=== Text passage ===


    12
  4. Sleeping Dog says:

    The endgame to NK is likely 2 choices, live with an increasingly powerful, but chaotic, nuclear state, with the attendant risks or nuke them first.

  5. Kathy says:

    IMO, it’s far more likely this or other Kim will use nukes against his own people than against the US or Japan.

  6. gVOR08 says:

    @Michael Reynolds: Absolutely. We should do what we’re good at.

    3
  7. Raoul says:

    This is the plan: have a third party intermediary buy nuclear fission materials from North Korea, have mentioned third party sell the goods to Iran after processing. Israel will then attack the North Korean nuclear facility. Voila!

    2
  8. Mu Yixiao says:

    I have to wonder if we’re going the wrong direction on this.

    Kim thrives on attention. Every time we lay down another punishment, he gets to stand in front of his people and say “See how much they fear us!” He doesn’t care if it’s killing his people and keeping his country a century and a half behind the rest of the world.

    Perhaps the way to go is to give him a seat at the “kids table” and make him look like he has some input into the world–something he can show to his people–in exchange for opening up and letting some sort of progress happen.

    1
  9. Just nutha ignint cracker says:

    @Michael Reynolds: Funny you should mention goats. A Canadian charity that my church in Korea used to support provides soymilk producing devices called (IIRC) nutra cows and nutra goats depending on the volume of milk the area will benefit from having. Apparently many areas would love to have a goat, let alone a cow. North Korea is arguably the poorest nation in the history of civilization. The sad part is that it doesn’t need to be. It was better situated to industrialize at the end of the Korean war than the South; the Kims just decided that a hereditary kleptocracy would be a better idea.-

    1
  10. mattbernius says:

    @Mu Yixiao:

    Perhaps the way to go is to give him a seat at the “kids table” and make him look like he has some input into the world–something he can show to his people–in exchange for opening up and letting some sort of progress happen.

    I think this is the right answer. The problem is to do this effectively we need to accept that North Korea is a nuclear state and will remain so. And that is something that, so far, the American government is fundamentally unwilling to do (regardless of which political party is in control).

  11. Just nutha ignint cracker says:

    @Mu Yixiao: “in exchange for opening up and letting some sort of progress happen.”

=== Given data ===
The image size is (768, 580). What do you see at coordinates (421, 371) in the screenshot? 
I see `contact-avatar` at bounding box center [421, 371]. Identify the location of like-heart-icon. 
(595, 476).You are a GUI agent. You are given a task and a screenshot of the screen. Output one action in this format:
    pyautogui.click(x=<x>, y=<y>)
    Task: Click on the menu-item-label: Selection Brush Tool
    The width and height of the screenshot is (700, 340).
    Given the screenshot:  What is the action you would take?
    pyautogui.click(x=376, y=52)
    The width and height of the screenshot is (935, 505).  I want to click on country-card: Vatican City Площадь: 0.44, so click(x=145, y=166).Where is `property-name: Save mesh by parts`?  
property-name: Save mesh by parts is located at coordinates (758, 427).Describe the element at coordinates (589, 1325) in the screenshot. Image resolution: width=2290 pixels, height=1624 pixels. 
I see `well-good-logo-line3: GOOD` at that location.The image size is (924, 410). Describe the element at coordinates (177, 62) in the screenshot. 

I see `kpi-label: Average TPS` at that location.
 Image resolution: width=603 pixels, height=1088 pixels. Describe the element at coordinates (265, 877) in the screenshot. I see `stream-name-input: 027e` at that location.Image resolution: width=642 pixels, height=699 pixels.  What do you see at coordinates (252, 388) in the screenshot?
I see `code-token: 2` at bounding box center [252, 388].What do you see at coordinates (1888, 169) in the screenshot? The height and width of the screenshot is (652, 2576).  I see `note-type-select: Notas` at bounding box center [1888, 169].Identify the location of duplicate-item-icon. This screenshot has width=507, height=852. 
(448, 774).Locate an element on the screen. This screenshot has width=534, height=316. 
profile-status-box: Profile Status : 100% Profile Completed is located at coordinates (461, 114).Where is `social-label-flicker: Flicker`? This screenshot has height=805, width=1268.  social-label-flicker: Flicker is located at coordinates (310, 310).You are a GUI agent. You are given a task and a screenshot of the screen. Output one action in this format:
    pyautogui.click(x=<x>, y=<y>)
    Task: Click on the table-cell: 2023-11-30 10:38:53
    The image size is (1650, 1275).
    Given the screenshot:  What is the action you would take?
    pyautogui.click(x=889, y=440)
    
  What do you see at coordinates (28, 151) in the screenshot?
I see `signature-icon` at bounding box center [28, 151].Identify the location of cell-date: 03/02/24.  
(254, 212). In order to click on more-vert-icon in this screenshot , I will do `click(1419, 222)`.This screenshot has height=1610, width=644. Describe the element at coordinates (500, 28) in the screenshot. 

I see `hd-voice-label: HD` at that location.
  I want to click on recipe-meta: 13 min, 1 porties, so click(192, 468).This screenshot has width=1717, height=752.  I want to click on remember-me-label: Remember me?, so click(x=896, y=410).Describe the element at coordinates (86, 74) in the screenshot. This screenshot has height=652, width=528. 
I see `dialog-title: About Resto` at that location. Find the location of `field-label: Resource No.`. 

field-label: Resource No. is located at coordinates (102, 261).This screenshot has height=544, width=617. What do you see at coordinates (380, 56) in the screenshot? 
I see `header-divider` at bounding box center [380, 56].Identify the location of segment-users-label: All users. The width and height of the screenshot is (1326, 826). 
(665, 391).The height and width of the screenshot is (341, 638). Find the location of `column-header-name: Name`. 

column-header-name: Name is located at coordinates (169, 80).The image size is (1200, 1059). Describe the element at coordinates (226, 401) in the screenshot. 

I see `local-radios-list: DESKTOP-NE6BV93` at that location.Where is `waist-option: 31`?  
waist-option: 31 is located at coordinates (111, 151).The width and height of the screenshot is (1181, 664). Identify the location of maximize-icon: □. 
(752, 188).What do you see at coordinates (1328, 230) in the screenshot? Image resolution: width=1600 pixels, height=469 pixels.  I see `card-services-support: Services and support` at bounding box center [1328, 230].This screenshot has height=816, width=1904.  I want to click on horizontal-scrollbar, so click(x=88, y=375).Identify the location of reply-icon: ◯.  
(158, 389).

=== Required work ===
(1) In the North Korea comment thread, what does the Canadian charity provide?
(2) Translate this sentence from the North Korea comment thread into Spanish: "I have to wonder if we’re going the wrong direction on this."
(3) Write the next part of the North Korea comment thread, starting after its last line.
The entries have nothing to do with the North Korea comment thread.

=== Expected results ===
(1) Soymilk-producing devices called nutra cows and nutra goats, depending on the volume of milk the area would benefit from.

(2) Tengo que preguntarme si estamos yendo en la dirección equivocada con esto.

(3)
    Unless NK (i.e. Kim and/or whoever can advise him) are open to a repudiation of Juche (literally alone/by ourselves, as I recall reading) philosophy and practice, I don’t see that this good idea can happen.

  12. Mu Yixiao says:

    @Just nutha ignint cracker:

    China took a similar turn under Deng Xiaoping. And… I’m quite sure that Kim could flip a switch on the propaganda machine to say “See! We have outlasted them! We won!” and everyone would accept it (along with the food, medicine, and farm implements that came along with it).

    The key (as I see it) would be to not tell Kim how to rule his country, just that it has to be open to XYZ.

    @mattbernius:

    I think this is the right answer. The problem is to do this effectively we need to accept that North Korea is a nuclear state and will remain so.

    Gods forbid we acknowledge reality.

  13. Gustopher says:

    @Raoul: We would need to give Israel a carrier, I think. Also, can we fund the Contras with this plan?

    3
  14. Mu Yixiao says:

    @Gustopher:

    Also, can we fund the Contras with this plan?

    The Contras are so out of fashion. The hip new retro cause are the Mujahideen. Get with the program!

    1
  15. Just nutha ignint cracker says:

    @Mu Yixiao: From your lips to God’s ears. Yes, it would work, but I don’t see that NK is China, nor is Jong-eun Deng. But if it is and he is, there’s a potential there.

  16. rachel says:

    @Just nutha ignint cracker:

    the Kims just decided that a hereditary kleptocracy would be a better idea.-

    The wanted to take the country back to how it was at the end of the Chosun Dynasty, caste system and all, but the people at the top were the Kims.

  17. Matthew Bernius says:

    @Mu Yixiao:

    Gods forbid we acknowledge reality.

    God, unfortunately, has very little to do with that decision.